2) Upload your spark application jar file to HDFS
Upload your spark application jar file packaged by sbt to the project folder in HDFS via WebHdfs (maybe use something better than "/tmp"):
- export APP_FILE=simple-project_2.10-1.0.jar
- curl -X PUT "${WEBHDFS_HOST}:50070/webhdfs/v1/tmp/simple-project?op=MKDIRS"
- curl -i -X PUT "${WEBHDFS_HOST}:50070/webhdfs/v1/tmp/simple-project/${APP_FILE}?op=CREATE&overwrite=true"
- # take Location header from the response and issue a PUT request
- LOCATION="http://..."
- curl -i -X PUT -T "target/scala-2.10/${APP_FILE}" "${LOCATION}"
3) Create spark property file and upload to HDFS
- spark.yarn.submit.file.replication=3
- spark.yarn.executor.memoryOverhead=384
- spark.yarn.driver.memoryOverhead=384
- spark.master=yarn
- spark.submit.deployMode=cluster
- spark.eventLog.enabled=true
- spark.yarn.scheduler.heartbeat.interval-ms=5000
- spark.yarn.preserve.staging.files=true
- spark.yarn.queue=default
- spark.yarn.containerLauncherMaxThreads=25
- spark.yarn.max.executor.failures=3
- spark.executor.instances=2
- spark.eventLog.dir=hdfs\:///spark-history
- spark.history.kerberos.enabled=true
- spark.history.provider=org.apache.spark.deploy.history.FsHistoryProvider
- spark.history.ui.port=18080
- spark.history.fs.logDirectory=hdfs\:///spark-history
- spark.executor.memory=2G
- spark.executor.cores=2
- spark.history.kerberos.keytab=none
- spark.history.kerberos.principal=none
and upload it via WebHDFS as spark-yarn.properties to your simple-project folder as before
4) Create a Spark Job json file
a) We need to construct the command to start the Spark ApplicationMaster:
- java -server -Xmx1024m -Dhdp.version=2.4.0.0-169 \
- -Dspark.yarn.app.container.log.dir=/hadoop/yarn/log/rest-api \
- -Dspark.app.name=SimpleProject \
- org.apache.spark.deploy.yarn.ApplicationMaster \
- --class IrisApp --jar __app__.jar \
- --arg '--class' --arg 'SimpleProject' \
- 1><LOG_DIR>/AppMaster.stdout 2><LOG_DIR>/AppMaster.stderr
It is important to provide the Spark Application Name and the HDP Version.
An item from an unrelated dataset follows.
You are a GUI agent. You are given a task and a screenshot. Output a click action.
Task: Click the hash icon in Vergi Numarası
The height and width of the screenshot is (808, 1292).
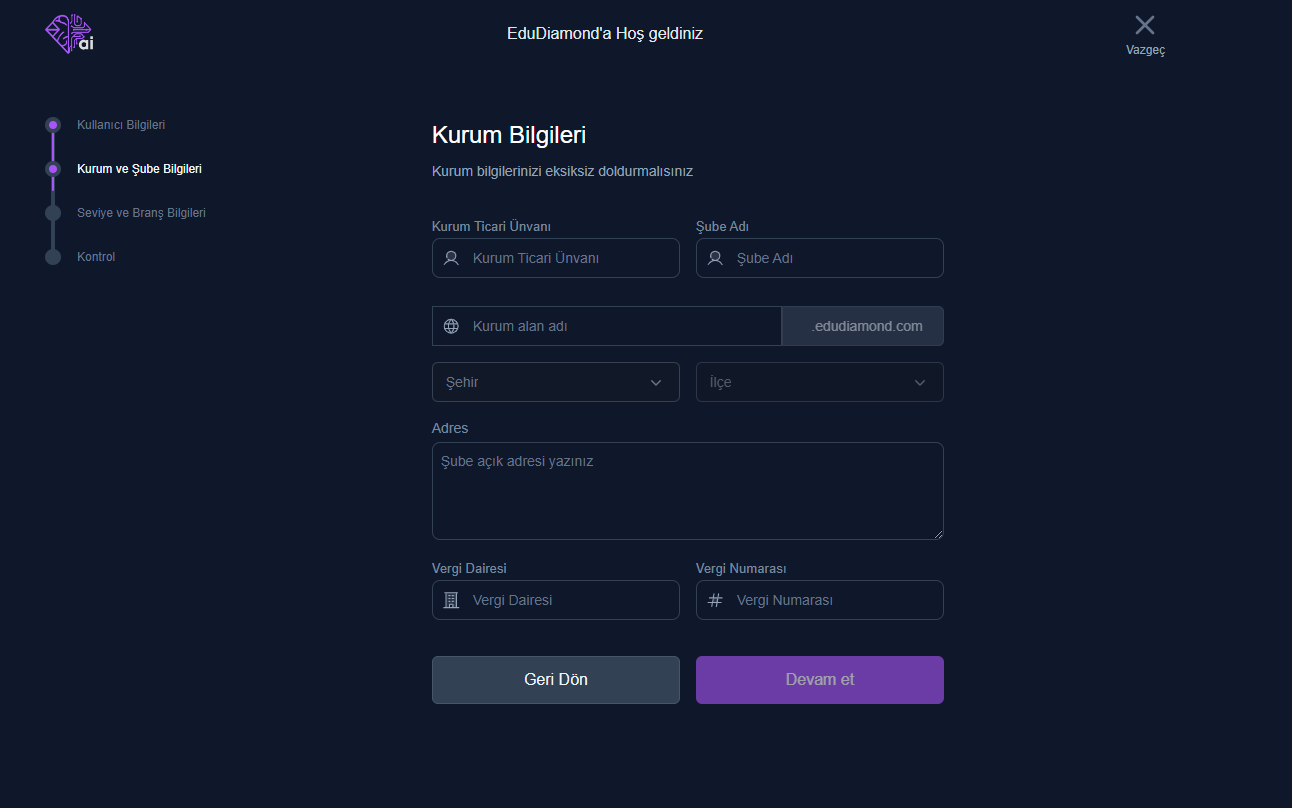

Spark will resolve <LOG_DIR>
b) We need to set some general environment variables
- JAVA_HOME="/usr/jdk64/jdk1.8.0_60/"
- SPARK_YARN_MODE=true
- HDP_VERSION="2.4.0.0-169"
Then we need to tell Spark which files to distribute across all Spark executors. Therefor we need to set 4 variables. One variable is of format "<hdfs path1>#<cache name 1>,<hdfs path2>#<cache name 2>, ...", and the three others contain comma separated timestamps, file sizes and visbility of each file (same order):
- SPARK_YARN_CACHE_FILES: "hdfs://<<name-node>>:8020/tmp/simple-project/simple-project.jar#__app__.jar,hdfs://<<name-node>>:8020/hdp/apps/2.4.0.0-169/spark/spark-hdp-assembly.jar#__spark__.jar"
- SPARK_YARN_CACHE_FILES_FILE_SIZES: "10588,191724610"
- SPARK_YARN_CACHE_FILES_TIME_STAMPS: "1460990579987,1460219553714"
- SPARK_YARN_CACHE_FILES_VISIBILITIES: "PUBLIC,PRIVATE"
Replace <<name-node>> with the correct address. File size and timestamp can be retrieved from HDFS vie WebHDFS.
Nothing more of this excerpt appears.